[About this exercise] Each line of the records containing "width" is to be copied out and returned.

[Records to use]

---

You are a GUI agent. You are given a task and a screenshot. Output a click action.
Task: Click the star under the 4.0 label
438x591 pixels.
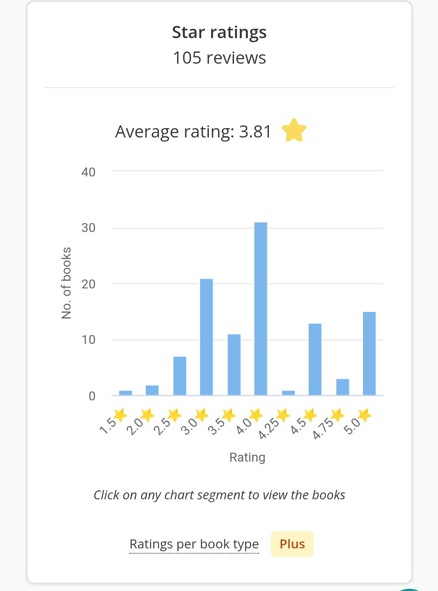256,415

---

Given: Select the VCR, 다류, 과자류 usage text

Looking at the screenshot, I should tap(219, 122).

---

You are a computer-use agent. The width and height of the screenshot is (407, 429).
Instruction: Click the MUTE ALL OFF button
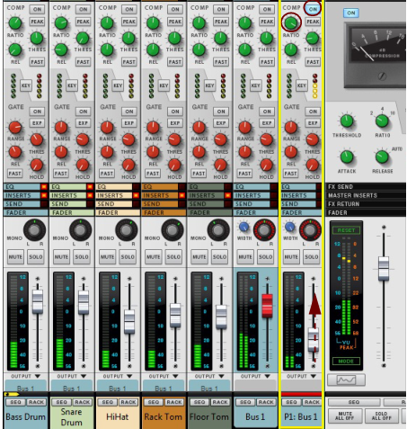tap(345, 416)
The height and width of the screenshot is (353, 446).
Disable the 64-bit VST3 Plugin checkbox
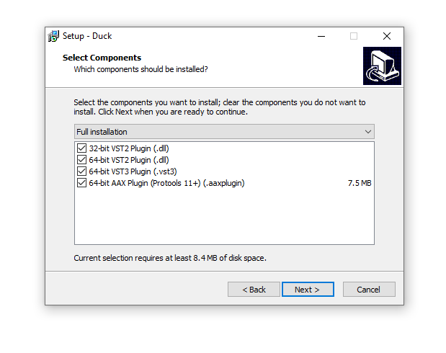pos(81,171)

---

[Answer to the problem]
You are a computer-use agent. The width and height of the screenshot is (407, 429).
The height and width of the screenshot is (353, 446).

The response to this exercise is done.